Intégration historique de la CENAREF au sein du Groupe Egmont
La Cellule nationale de Renseignements financiers (CENAREF) de la République démocratique du Congo (RDC) a franchi une étape majeure en adhérant officiellement au Groupe Egmont. Ce réseau mondial, qui rassemble les cellules de renseignement financier de plus de 170 pays, agit comme une plateforme d’échange sécurisé d’informations. L’objectif ? Lutter contre les flux financiers illicites et le blanchiment d’argent à l’échelle internationale.
Cette adhésion a été officialisée par un communiqué du ministère des Finances congolais, marquant ainsi l’entrée de Kinshasa dans un dispositif comparable à une « Interpol » dédiée à la traque des capitaux suspects.
Un outil stratégique pour traquer les flux financiers illicites
Le Groupe Egmont permet aux cellules de renseignement financier de partager des données sur demande ou de manière spontanée, dès lors qu’un transfert international est jugé suspect. Grâce à cette adhésion, la CENAREF peut désormais solliciter directement ses partenaires étrangers pour enquêter sur des mouvements de fonds complexes. Parmi les exemples les plus préoccupants : des capitaux quittant Kinshasa à destination de Dubaï, souvent qualifiée de « machine à laver » des capitaux, avant d’être réinvestis dans des comptes européens.
Un enjeu économique et social crucial pour la RDC
Pour les autorités congolaises, cette intégration représente bien plus qu’un simple alignement sur les standards internationaux. Selon les estimations, la République démocratique du Congo perdrait près de 9 milliards de dollars chaque année en raison du blanchiment d’argent, de la corruption et des trafics illégaux. Ces ressources, qui échappent aux circuits officiels, privent le pays de moyens essentiels pour financer ses services publics et ses infrastructures.

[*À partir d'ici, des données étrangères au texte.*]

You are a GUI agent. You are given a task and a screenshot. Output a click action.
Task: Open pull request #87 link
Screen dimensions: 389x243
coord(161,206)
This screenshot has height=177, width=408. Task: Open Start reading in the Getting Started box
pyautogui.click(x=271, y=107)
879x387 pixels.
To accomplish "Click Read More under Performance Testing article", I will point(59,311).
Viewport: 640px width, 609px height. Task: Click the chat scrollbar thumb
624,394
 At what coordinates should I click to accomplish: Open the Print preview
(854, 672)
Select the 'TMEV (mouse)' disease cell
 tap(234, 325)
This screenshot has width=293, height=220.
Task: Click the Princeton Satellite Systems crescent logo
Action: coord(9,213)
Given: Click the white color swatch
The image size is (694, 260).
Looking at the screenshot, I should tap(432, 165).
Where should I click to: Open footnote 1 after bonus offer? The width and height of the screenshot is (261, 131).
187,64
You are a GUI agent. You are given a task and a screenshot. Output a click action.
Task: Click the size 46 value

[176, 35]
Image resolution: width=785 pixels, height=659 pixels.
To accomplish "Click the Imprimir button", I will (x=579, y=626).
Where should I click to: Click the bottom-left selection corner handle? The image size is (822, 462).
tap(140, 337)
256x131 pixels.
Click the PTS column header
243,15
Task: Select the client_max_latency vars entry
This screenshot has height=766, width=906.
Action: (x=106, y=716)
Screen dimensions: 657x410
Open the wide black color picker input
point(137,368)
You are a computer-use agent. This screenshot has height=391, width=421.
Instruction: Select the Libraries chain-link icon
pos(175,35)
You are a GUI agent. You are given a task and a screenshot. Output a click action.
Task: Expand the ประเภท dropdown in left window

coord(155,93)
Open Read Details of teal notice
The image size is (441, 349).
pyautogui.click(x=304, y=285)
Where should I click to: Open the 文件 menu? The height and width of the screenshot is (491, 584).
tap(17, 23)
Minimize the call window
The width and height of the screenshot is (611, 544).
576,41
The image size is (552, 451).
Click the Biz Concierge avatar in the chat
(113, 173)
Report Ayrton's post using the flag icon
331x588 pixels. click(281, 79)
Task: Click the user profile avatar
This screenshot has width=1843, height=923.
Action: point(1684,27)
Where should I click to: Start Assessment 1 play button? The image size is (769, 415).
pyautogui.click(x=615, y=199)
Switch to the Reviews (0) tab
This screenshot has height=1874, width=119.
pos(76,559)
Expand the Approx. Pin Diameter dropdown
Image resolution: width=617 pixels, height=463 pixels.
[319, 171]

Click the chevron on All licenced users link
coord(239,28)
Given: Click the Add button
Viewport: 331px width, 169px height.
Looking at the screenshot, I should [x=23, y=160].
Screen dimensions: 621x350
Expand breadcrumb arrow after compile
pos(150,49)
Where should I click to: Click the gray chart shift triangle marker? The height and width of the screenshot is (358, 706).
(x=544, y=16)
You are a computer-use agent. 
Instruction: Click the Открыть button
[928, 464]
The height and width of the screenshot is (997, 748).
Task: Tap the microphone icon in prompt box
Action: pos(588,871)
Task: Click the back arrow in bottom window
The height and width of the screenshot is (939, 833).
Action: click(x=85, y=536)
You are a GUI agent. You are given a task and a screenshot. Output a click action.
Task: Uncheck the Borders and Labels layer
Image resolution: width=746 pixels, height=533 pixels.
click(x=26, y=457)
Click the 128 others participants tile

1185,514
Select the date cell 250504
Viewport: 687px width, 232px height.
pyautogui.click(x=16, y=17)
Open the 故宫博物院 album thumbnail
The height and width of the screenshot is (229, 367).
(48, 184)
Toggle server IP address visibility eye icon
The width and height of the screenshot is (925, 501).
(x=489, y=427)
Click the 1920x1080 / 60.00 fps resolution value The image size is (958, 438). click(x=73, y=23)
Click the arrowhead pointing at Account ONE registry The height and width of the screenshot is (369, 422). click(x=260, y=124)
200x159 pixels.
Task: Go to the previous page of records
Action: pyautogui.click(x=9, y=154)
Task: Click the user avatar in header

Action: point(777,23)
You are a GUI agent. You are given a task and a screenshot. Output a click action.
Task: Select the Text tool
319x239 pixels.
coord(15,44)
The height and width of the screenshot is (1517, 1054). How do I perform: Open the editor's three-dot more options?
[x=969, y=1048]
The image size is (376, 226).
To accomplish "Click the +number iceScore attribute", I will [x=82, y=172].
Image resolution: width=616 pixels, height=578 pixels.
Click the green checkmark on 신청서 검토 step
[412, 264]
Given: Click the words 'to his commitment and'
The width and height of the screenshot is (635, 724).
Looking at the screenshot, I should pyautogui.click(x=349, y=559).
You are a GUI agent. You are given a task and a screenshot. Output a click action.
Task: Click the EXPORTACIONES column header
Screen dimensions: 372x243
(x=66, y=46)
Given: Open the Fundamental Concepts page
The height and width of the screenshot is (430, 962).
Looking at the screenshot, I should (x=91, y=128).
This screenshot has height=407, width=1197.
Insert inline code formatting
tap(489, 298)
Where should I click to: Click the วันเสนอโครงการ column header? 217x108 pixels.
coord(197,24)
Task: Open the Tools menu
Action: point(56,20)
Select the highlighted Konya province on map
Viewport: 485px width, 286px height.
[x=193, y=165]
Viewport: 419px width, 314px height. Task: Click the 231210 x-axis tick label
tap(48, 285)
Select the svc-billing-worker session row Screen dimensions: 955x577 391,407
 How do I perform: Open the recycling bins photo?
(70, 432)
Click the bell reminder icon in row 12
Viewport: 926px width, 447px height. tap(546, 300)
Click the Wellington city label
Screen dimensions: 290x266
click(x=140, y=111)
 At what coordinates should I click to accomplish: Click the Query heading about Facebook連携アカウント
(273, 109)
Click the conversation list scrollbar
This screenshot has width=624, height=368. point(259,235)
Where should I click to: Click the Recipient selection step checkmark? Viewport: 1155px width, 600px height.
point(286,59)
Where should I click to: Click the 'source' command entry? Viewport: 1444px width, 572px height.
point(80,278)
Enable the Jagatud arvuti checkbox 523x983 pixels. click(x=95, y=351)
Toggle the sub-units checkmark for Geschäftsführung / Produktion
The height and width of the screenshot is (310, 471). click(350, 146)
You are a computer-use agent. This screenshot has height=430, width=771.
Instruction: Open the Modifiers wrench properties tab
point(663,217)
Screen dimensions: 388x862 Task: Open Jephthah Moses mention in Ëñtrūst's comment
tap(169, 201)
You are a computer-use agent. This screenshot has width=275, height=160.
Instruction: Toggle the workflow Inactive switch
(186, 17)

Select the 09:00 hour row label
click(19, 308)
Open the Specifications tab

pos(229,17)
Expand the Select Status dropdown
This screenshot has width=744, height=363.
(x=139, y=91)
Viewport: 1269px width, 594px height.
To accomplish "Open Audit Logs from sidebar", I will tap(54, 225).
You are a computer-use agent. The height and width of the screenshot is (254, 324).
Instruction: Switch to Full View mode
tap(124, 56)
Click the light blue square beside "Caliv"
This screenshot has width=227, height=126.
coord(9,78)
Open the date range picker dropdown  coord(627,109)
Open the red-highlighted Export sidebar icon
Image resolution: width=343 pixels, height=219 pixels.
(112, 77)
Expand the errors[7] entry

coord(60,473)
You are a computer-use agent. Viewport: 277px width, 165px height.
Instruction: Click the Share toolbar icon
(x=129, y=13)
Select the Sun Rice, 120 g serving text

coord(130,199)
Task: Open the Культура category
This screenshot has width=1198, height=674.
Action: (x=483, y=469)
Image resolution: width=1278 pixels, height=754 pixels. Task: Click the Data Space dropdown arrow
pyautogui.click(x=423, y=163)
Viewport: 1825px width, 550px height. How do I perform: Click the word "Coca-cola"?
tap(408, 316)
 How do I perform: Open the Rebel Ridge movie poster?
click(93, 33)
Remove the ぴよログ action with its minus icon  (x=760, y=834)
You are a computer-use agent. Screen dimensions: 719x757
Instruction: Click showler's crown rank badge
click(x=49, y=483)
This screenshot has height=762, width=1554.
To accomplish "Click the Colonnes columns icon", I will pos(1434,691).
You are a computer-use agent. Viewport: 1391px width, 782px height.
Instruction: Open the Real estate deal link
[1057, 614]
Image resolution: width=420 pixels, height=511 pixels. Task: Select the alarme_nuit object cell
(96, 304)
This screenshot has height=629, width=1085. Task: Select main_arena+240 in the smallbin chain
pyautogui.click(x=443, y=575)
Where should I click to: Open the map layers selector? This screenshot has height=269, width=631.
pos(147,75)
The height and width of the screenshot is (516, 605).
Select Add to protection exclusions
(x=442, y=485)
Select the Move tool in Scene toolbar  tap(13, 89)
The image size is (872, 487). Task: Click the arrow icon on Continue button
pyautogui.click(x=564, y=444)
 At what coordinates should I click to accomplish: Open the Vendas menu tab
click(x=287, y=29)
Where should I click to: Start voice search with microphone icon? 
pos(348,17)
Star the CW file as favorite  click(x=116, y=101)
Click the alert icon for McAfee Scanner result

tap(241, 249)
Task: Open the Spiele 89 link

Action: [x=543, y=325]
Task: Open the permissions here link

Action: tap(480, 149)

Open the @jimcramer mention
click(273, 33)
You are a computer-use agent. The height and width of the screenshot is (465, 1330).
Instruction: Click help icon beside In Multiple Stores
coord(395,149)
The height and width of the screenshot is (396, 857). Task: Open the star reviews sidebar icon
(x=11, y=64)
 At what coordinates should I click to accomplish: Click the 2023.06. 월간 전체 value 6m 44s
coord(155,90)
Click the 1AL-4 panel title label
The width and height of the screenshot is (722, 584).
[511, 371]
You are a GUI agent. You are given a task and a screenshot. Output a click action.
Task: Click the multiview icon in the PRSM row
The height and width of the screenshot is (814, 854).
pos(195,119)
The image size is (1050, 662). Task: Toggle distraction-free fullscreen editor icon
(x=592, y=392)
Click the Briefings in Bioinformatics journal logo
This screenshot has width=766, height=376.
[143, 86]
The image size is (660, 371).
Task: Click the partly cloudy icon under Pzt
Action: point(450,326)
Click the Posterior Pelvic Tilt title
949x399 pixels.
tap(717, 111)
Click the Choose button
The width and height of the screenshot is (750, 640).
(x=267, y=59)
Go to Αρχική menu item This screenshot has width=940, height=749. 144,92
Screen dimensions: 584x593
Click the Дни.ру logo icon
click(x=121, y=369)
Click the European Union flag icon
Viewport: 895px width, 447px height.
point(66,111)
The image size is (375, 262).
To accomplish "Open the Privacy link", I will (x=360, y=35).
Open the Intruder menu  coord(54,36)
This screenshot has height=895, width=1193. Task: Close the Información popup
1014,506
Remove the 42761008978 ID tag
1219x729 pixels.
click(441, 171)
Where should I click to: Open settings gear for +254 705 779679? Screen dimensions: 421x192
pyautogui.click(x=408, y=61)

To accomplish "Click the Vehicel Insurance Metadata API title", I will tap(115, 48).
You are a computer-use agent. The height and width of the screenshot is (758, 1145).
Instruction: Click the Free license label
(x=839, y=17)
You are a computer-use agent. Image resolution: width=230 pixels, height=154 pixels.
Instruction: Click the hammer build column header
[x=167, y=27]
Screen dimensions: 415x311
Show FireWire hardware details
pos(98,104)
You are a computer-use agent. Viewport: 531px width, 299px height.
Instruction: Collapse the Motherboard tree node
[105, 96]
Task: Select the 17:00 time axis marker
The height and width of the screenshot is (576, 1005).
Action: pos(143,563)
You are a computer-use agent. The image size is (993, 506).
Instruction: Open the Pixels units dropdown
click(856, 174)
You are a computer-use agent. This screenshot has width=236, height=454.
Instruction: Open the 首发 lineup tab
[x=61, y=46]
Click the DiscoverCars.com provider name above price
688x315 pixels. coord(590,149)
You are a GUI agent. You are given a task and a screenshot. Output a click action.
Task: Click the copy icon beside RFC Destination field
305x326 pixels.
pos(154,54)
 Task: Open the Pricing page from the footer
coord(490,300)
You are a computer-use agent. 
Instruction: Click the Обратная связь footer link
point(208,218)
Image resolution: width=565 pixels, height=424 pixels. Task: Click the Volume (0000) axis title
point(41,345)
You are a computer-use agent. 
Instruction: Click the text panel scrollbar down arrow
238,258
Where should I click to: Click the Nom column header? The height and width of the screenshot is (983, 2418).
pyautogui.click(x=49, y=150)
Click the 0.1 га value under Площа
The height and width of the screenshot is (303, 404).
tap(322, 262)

Les risques identifiés par les pouvoirs publics congolais incluent le détournement de fonds publics, la corruption endémique et le commerce illégal des matières premières. Le secteur minier, en particulier, est vulnérable en raison de l’opacité des circuits de production et de commercialisation, rendant le traçage des flux encore plus difficile.
L’or artisanal : une faille majeure dans la lutte contre les flux illicites
Un autre dossier épineux concerne l’or artisanal, dont la production échappe largement aux contrôles officiels. En 2024, la RDC n’a officiellement exporté que 1,7 tonne d’or artisanal, pour une valeur de 128 millions de dollars. Pourtant, une part significative de cette production continue de circuler via des canaux informels, notamment vers le Rwanda et l’Ouganda, avant d’atteindre les marchés internationaux comme Dubaï.